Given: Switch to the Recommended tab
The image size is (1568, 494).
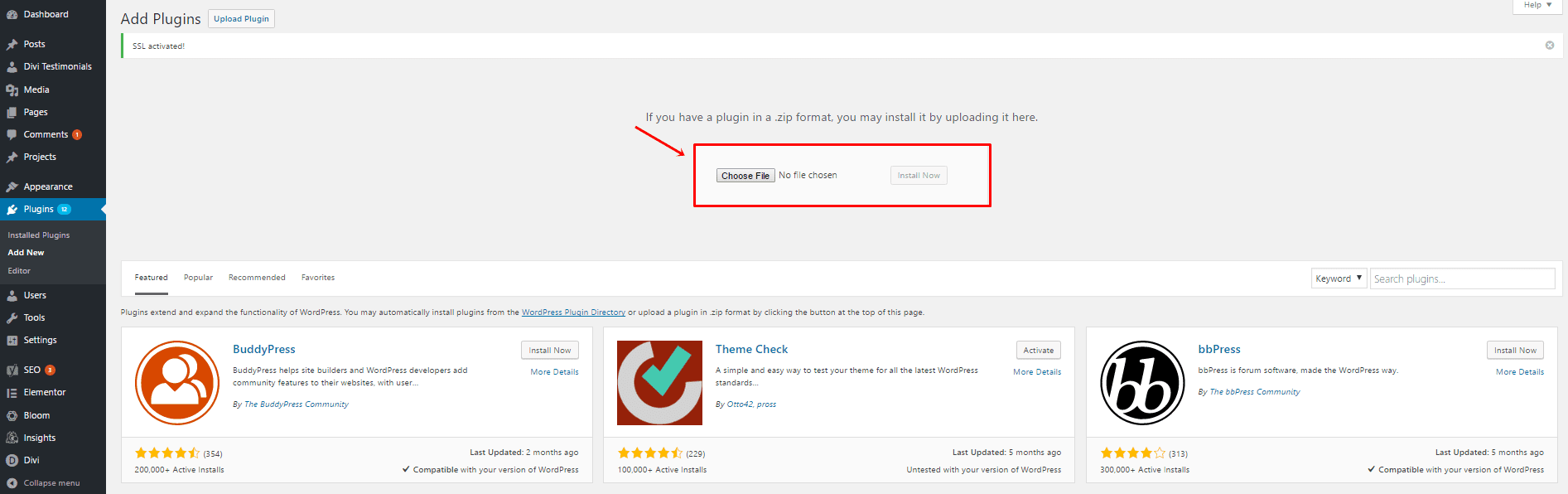Looking at the screenshot, I should pyautogui.click(x=257, y=278).
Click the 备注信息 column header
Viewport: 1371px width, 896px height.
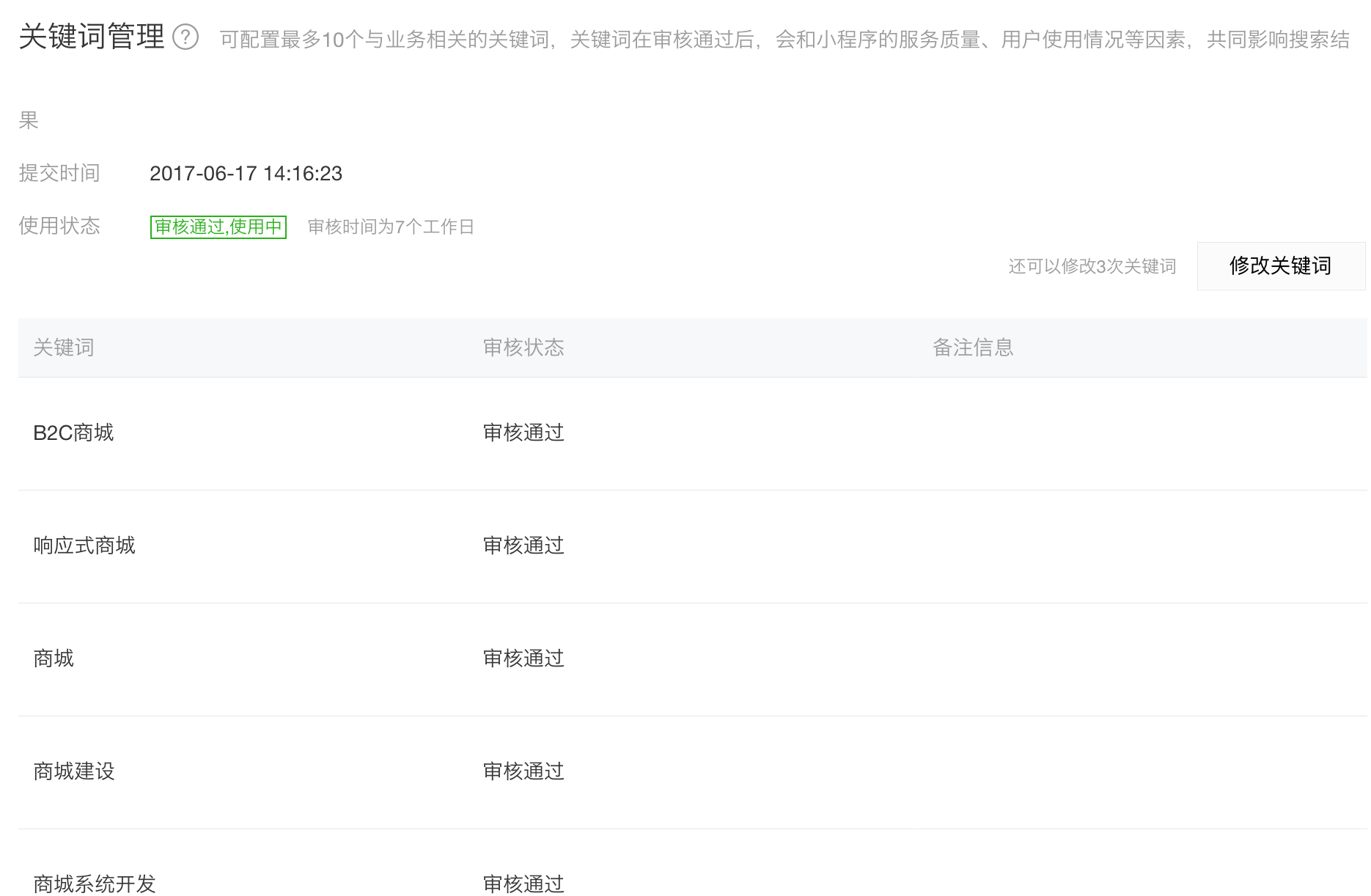click(x=973, y=348)
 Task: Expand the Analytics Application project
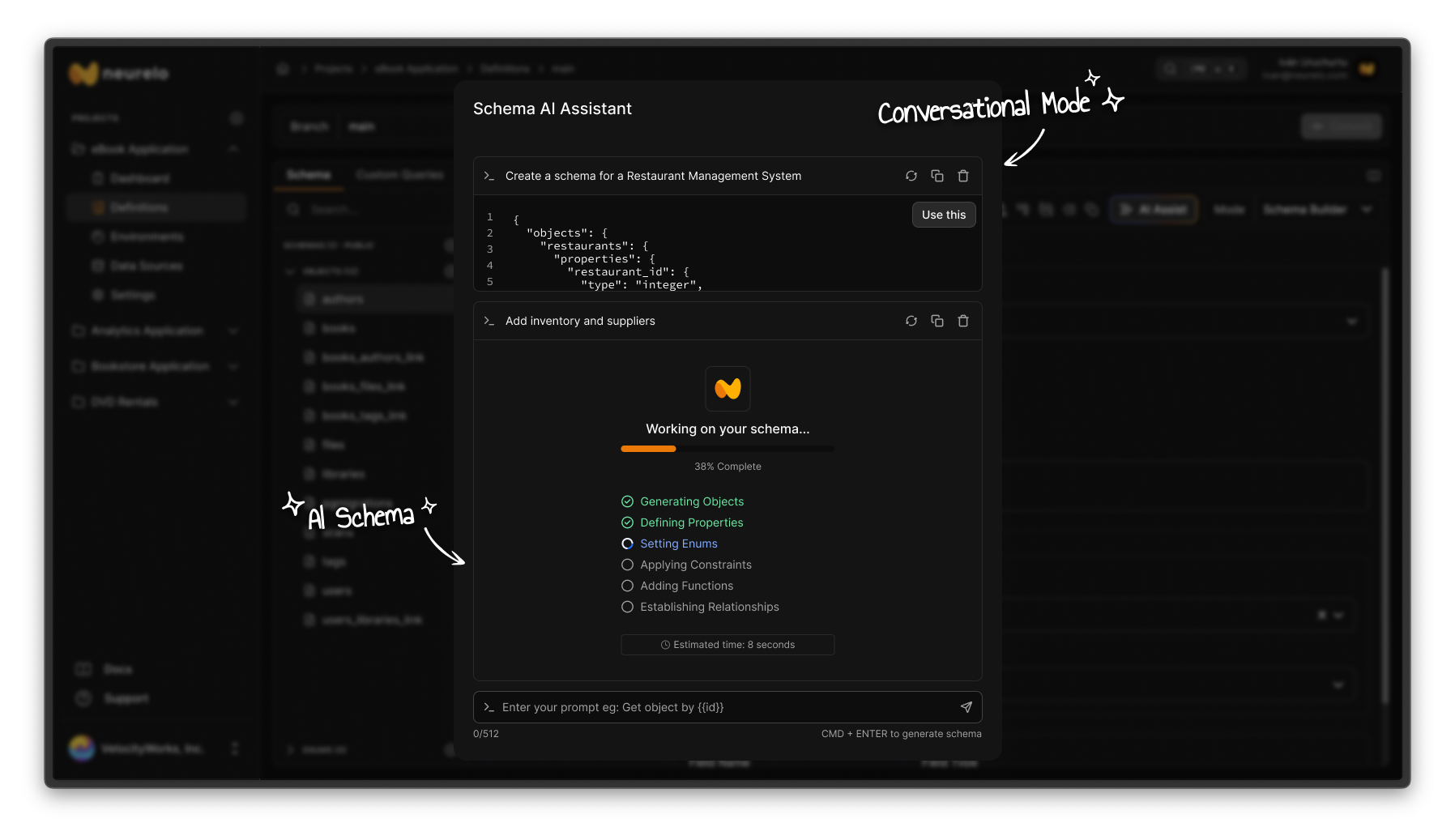[x=233, y=330]
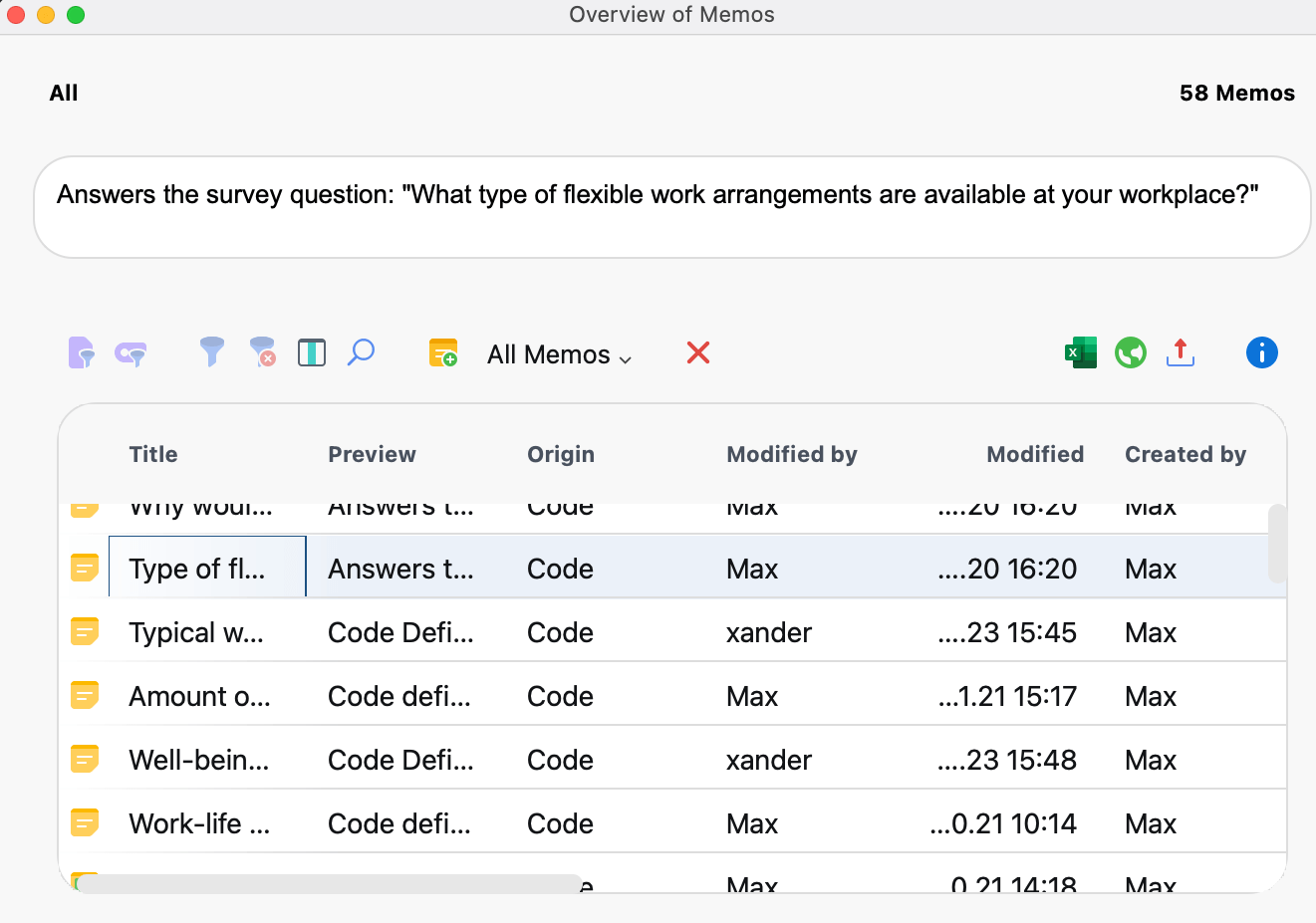Click the blue funnel Filter icon
This screenshot has width=1316, height=923.
point(211,352)
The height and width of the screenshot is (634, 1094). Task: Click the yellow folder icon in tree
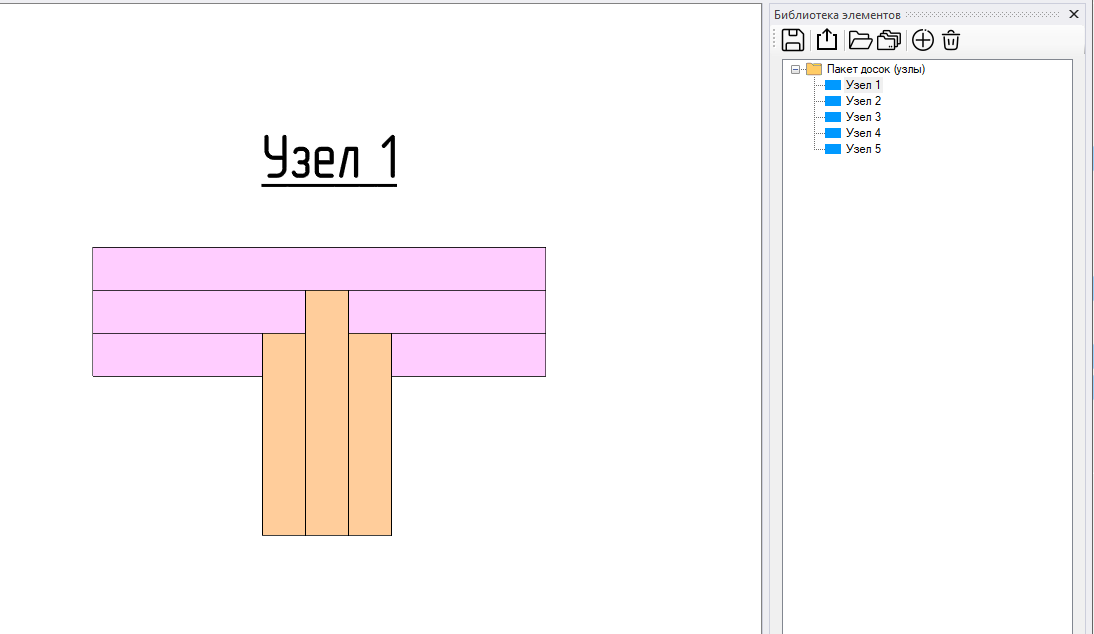coord(814,69)
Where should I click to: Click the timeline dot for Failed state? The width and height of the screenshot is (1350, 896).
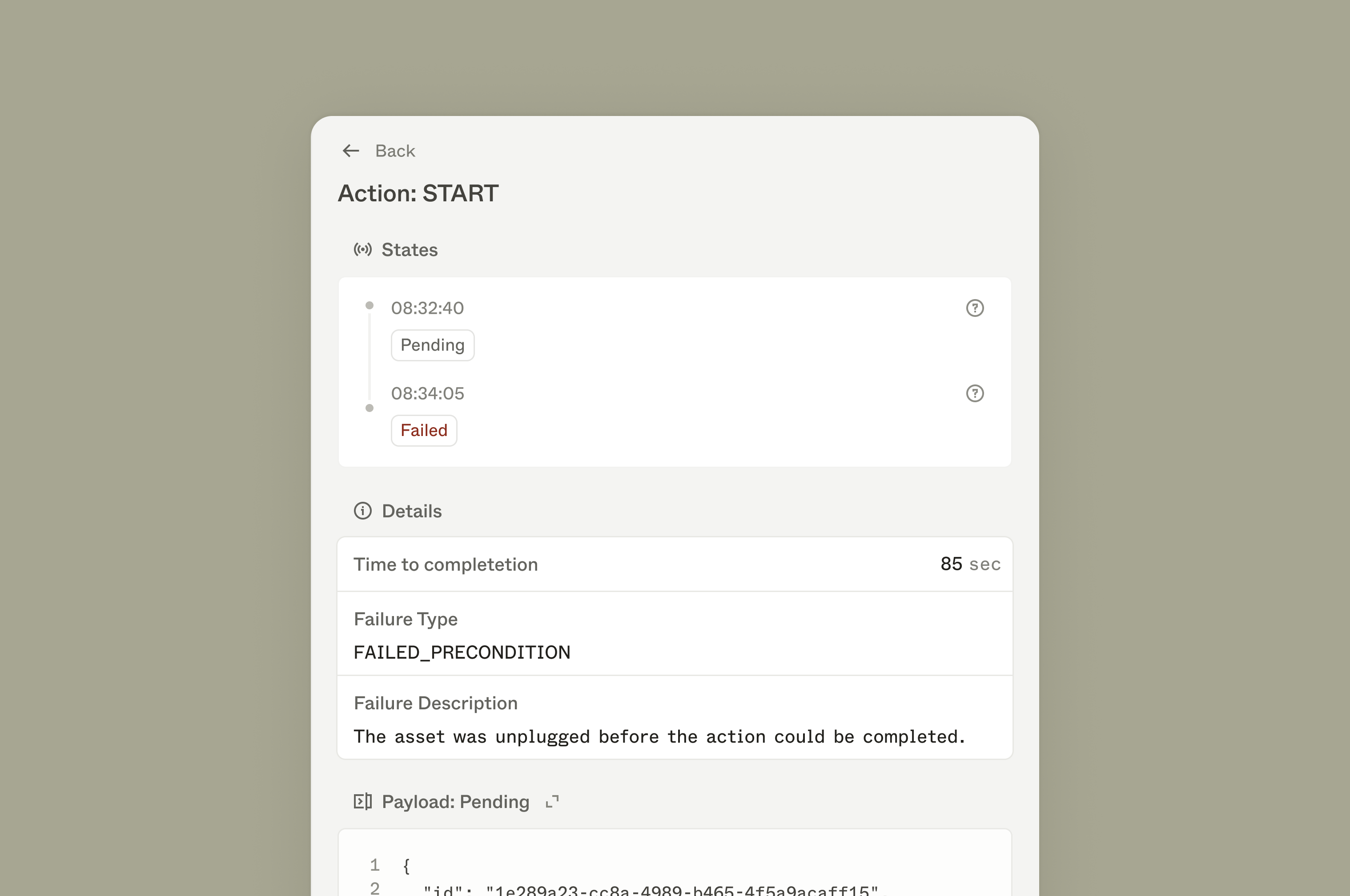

Exercise » A verbatim copy of the records is needed, with all images omitted.

Answer section »
Given: Switch to the Recommended tab
The image size is (1568, 494).
Looking at the screenshot, I should pyautogui.click(x=257, y=278).
Click the 备注信息 column header
Viewport: 1371px width, 896px height.
click(x=973, y=348)
 Task: Expand the Analytics Application project
[x=233, y=330]
Click the blue funnel Filter icon
This screenshot has width=1316, height=923.
point(211,352)
The height and width of the screenshot is (634, 1094). Task: Click the yellow folder icon in tree
coord(814,69)
Where should I click to: Click the timeline dot for Failed state? The width and height of the screenshot is (1350, 896).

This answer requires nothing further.